Let's assume we are on NODE_ENV = 'development', our plugins would look like this:
[HotModuleReplacementPlugin, NamedModulesPlugin, LoaderOptionsPlugin, CopyWebpackPlugin, false, false, false].filter(...)
after the filter has made it's job, we are having this one:
[HotModuleReplacementPlugin, NamedModulesPlugin, LoaderOptionsPlugin, CopyWebpackPlugin]
If we now assume we are on NODE_ENV = 'production', our plugins would look like this:
[HotModuleReplacementPlugin, NamedModulesPlugin, LoaderOptionsPlugin, CopyWebpackPlugin, BundleAnalyzerPlugin, CompressionPlugin, UglifyJsPlugin].filter(...)
after the filter has made it's job, we are having this one:
[HotModuleReplacementPlugin, NamedModulesPlugin, LoaderOptionsPlugin, CopyWebpackPlugin, BundleAnalyzerPlugin, CompressionPlugin, UglifyJsPlugin]

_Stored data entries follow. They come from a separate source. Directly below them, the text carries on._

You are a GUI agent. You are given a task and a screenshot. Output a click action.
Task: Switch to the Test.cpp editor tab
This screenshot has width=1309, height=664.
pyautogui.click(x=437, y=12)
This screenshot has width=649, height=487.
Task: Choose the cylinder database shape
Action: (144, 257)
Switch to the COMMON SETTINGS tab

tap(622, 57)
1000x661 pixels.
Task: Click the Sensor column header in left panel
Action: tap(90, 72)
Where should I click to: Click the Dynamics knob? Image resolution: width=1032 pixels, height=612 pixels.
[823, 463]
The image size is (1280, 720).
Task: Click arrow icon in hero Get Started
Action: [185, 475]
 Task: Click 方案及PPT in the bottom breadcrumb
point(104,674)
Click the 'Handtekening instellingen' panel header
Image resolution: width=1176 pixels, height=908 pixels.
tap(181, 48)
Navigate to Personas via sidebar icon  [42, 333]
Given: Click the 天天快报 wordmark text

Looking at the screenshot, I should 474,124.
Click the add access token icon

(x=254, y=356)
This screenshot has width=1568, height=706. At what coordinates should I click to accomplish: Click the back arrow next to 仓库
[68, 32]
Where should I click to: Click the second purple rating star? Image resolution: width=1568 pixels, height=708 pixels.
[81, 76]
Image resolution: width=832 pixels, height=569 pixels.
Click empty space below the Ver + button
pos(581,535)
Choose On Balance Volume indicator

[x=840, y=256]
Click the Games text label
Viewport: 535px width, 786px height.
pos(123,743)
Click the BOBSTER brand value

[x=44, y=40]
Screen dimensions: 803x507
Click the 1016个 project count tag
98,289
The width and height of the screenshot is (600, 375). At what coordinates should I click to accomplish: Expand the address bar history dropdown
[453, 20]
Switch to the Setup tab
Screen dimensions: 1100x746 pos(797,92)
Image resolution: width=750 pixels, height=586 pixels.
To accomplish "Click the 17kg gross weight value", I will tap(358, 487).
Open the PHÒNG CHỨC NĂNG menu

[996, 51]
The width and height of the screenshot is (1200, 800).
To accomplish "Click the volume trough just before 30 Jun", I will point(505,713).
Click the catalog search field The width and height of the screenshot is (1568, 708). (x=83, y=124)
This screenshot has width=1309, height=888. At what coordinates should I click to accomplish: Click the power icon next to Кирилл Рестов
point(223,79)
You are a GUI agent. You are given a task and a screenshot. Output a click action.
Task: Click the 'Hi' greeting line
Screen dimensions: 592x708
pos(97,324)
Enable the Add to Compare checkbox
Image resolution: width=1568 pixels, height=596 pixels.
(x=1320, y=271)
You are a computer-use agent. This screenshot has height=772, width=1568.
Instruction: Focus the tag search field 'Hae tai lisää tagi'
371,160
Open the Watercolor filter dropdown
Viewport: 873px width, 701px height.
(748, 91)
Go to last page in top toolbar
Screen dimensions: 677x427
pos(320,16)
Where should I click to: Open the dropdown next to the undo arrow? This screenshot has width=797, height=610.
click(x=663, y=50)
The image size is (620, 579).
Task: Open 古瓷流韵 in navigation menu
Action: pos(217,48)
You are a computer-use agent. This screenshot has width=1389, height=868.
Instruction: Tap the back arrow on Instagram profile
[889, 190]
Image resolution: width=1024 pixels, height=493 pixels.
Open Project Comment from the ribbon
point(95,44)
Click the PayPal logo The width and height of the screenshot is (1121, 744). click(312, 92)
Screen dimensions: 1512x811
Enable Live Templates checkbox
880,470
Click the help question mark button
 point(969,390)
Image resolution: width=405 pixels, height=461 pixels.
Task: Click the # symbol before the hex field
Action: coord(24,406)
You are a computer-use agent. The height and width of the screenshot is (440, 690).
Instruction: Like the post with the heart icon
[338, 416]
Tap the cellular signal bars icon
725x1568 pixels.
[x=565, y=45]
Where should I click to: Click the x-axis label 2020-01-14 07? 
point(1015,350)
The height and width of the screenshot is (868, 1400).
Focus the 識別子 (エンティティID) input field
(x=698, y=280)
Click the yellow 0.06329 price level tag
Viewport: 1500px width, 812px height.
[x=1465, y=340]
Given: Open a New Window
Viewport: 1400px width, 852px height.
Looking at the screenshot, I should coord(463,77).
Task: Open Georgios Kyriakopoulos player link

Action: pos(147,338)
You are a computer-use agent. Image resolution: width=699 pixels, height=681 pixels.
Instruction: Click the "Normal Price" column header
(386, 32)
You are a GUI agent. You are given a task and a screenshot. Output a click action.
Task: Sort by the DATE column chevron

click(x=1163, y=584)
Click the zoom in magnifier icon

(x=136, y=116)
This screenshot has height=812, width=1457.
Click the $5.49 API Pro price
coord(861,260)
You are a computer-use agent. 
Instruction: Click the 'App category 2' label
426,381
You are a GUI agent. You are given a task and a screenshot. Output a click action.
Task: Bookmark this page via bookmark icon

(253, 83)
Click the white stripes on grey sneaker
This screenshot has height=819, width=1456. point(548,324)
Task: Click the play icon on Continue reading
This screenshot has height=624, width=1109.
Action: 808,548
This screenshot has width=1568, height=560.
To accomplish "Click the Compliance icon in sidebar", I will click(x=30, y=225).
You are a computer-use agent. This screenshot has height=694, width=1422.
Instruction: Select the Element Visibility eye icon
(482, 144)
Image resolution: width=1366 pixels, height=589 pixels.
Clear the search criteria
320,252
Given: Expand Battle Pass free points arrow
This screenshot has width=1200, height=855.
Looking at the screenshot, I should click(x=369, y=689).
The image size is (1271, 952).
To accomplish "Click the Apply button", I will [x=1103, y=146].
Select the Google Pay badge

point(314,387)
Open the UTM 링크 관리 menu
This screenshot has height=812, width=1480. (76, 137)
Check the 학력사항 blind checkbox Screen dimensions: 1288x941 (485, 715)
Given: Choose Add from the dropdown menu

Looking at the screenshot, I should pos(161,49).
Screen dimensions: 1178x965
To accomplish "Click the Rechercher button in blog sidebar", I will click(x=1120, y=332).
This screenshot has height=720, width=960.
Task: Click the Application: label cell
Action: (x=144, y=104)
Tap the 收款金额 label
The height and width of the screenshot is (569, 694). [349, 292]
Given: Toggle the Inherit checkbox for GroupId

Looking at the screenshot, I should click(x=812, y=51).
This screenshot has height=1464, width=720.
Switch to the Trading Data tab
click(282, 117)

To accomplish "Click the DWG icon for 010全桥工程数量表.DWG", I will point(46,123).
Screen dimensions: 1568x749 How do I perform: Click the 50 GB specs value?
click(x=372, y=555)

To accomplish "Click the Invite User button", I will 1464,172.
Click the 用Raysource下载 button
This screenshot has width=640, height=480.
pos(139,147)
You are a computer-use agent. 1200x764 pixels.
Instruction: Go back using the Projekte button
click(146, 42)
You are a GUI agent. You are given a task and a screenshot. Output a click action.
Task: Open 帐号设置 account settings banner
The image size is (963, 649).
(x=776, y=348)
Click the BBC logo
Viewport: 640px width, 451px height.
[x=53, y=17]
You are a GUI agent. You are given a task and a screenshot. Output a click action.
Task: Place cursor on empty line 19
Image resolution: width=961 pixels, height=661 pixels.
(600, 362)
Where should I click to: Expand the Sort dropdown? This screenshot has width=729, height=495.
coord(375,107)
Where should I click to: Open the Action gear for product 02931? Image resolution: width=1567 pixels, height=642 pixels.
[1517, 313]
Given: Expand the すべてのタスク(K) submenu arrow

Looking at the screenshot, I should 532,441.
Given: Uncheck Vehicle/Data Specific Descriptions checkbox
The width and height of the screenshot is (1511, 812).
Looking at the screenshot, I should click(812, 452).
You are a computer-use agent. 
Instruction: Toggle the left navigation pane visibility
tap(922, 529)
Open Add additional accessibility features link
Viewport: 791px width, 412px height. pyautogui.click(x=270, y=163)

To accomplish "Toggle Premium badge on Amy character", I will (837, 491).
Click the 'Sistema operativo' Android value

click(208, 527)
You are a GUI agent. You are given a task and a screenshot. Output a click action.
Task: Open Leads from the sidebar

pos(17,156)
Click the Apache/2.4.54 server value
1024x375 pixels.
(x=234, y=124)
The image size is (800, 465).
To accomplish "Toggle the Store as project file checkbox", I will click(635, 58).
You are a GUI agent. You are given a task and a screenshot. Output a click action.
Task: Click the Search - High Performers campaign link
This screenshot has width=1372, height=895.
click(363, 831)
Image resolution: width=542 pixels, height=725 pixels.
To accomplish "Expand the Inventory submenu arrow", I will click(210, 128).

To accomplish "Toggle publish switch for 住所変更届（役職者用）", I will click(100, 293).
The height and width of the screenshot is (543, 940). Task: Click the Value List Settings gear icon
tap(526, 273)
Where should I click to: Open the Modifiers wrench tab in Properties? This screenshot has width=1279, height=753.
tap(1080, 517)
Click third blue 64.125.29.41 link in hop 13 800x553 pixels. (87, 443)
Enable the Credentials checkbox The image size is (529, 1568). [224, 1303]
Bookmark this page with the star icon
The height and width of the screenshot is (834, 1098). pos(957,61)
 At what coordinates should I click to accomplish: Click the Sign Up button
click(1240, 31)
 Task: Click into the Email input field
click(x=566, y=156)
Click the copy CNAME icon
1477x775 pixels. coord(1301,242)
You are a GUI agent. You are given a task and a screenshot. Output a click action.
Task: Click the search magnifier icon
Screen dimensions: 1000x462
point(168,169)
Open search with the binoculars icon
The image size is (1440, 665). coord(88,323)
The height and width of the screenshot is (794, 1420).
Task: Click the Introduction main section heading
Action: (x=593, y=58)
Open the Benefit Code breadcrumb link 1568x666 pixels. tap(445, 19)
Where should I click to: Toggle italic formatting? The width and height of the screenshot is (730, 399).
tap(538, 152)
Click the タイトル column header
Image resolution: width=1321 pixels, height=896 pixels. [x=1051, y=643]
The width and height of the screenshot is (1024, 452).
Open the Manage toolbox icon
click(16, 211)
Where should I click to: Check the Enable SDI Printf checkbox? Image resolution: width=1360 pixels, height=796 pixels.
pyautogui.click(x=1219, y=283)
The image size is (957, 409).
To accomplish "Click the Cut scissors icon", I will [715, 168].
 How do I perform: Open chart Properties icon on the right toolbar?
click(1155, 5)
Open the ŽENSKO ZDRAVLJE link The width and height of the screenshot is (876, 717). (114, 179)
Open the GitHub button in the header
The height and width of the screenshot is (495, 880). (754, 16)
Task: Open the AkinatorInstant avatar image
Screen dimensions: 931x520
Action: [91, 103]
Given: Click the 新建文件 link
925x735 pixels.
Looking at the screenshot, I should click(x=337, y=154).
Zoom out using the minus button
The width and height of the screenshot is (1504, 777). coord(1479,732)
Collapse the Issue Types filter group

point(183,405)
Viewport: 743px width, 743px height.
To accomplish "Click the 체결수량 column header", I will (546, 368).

You can have A file config per environment
webpack
├── base.config.js
└── prod.config.js
// base.config.js
const webpack = require('webpack');
module.exports = {
plugins: [
new webpack.EnvironmentPlugin([
'NODE_ENV',
]),
],
};
// prod.config.js
const webpack = require('webpack');
const merge = require('webpack-merge');
const UglifyJsPlugin = require('uglifyjs-webpack-plugin');
const baseConfig = require('./base.config.js');
module.exports = merge(baseConfig, {
....
plugins: [
// Minify JS
new UglifyJsPlugin({
sourceMap: false,
compress: true,
})
],
});
then in your package.json
"scripts": {
"build": "NODE_ENV=production webpack --config webpack/prod.config.js",
"start": "NODE_ENV=development webpack-dev-server --config webpack/dev.config.js"
}
this is how i use plugin only in production
// Load this plugin only when running webpack in a production environment
if (process.env.NODE_ENV == 'production') {
module.exports.plugins.push(
new BundleAnalyzerPlugin({
analyzerPort: 4000
}),
);
}
I would go with rest operator for cleaner look:
const isDev = process.env.NODE_ENV !== 'production';
const plugins = isDev ? [
new ForkTsCheckerWebpackPlugin(),
] : [
new BundleAnalyzerPlugin({
openAnalyzer: process.env.OPEN_ANALYZER === 'true',
}),
new webpack.EnvironmentPlugin({
NODE_ENV: 'production',
DEBUG_PROD: false,
START_MINIMIZED: false,
}),
]
Then inside the configuration file:
plugins: [
...plugins,
new CopyWebpackPlugin({
patterns: [
{
from: 'source',
to: 'destination',
},
],
}),
],
Now we don't need those nasty comparisons.